Step 2: Know somebody who owns a camera.
Ideally this is a friend of yours. If you do not have a friend with a camera, you will have to pay someone with a camera to be your friend for the afternoon. No, I don’t know how much it should cost—three thousand dollars? That sounds about right, right? All that flash powder and developing fluid adds up, surely.

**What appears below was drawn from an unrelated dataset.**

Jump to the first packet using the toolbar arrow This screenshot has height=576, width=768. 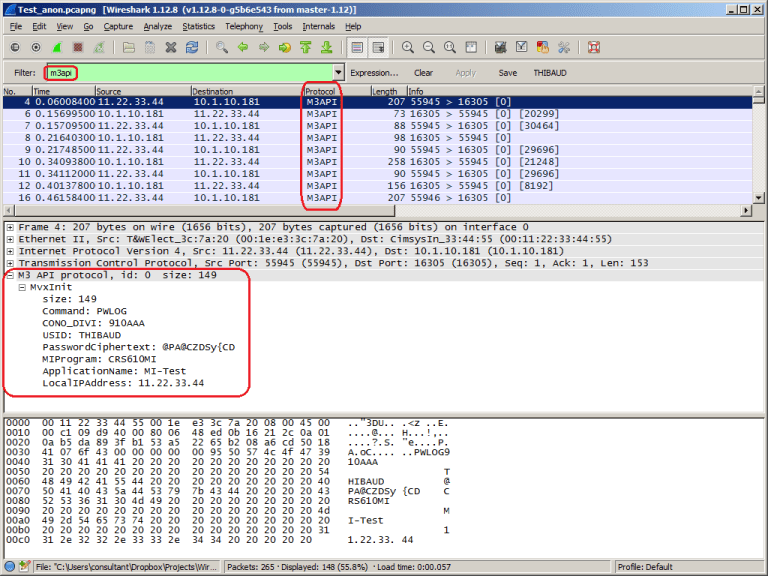point(306,47)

Step 3: Pick an authoritative background.
Put the “author” in “authoritative” by insisting on posing in front of bookshelves. If there is no bookshelf in your photo, people will forget that you are a writer or even that they are holding a book at all! Don’t let this happen. Even if the shelf is full of something like the complete 1982 Encyclopedia Britannica or a bunch of Goosebumps books, it will lend you gravitas. “Yes,” a full bookshelf says. “She has scanned her authorly eyeballs over all of us, and drunk in the knowledge imparted on our pages. She is therefore wise, and her book is sure to be a good one worth at least $17.99 plus tax where applicable.”

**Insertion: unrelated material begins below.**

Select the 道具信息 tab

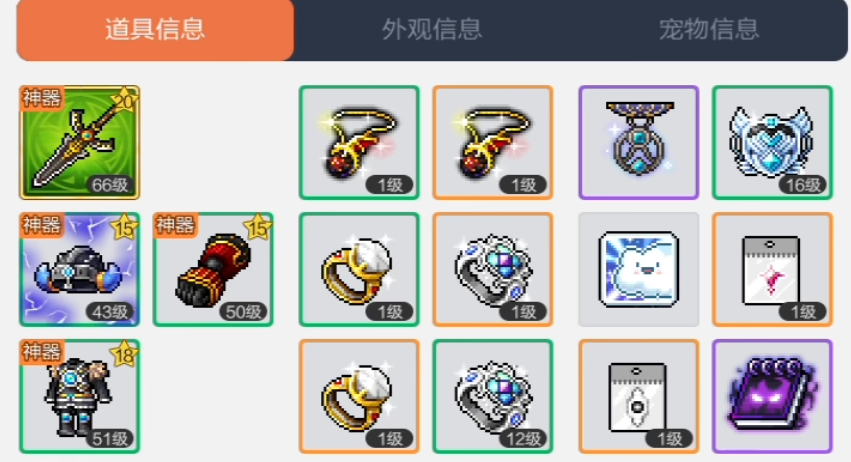point(155,29)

Step 4: Dress appropriately.
Pick a power outfit that says something like “I’m sexily intelligent, or intelligently sexy, but I could also kill you with my bare hands OR go onstage to accept my National Book Award, all in this same multipurpose sensible ensemble.” Also no loud prints or pastels.

Step 5: Have somebody else paint your face normal colors.
Your face probably has a lot of problems (see step 1) so this is a good opportunity to pay someone to lacquer it up with skin-colored goop so that no one can see your pores or even your nose-holes. Unsure of what to ask of your maquillagiste*? Ask for “the regular human face.” She’ll know what it means.

*Not a real French word

Step 6: Drench yourself in glorious light.
The sun doesn’t count, and neither does your novelty leg lamp. If your camera-friend is worth his or her salt, he or she should have one of those upside-down umbrellas with a light in it and also something called a “B light.” Also, if you’re a woman, you should be backlit so that your hair lights up around your head like a nimbus of gold.

Step 7: Pose.
Under no circumstances should you hold your body the way your ordinarily do, you slob. Pretend an invisible string is pulling up the top of your head. Pretend another invisible string is pulling up each of your shoulders and elbows. Now dance! Ha ha, I made you a marionette.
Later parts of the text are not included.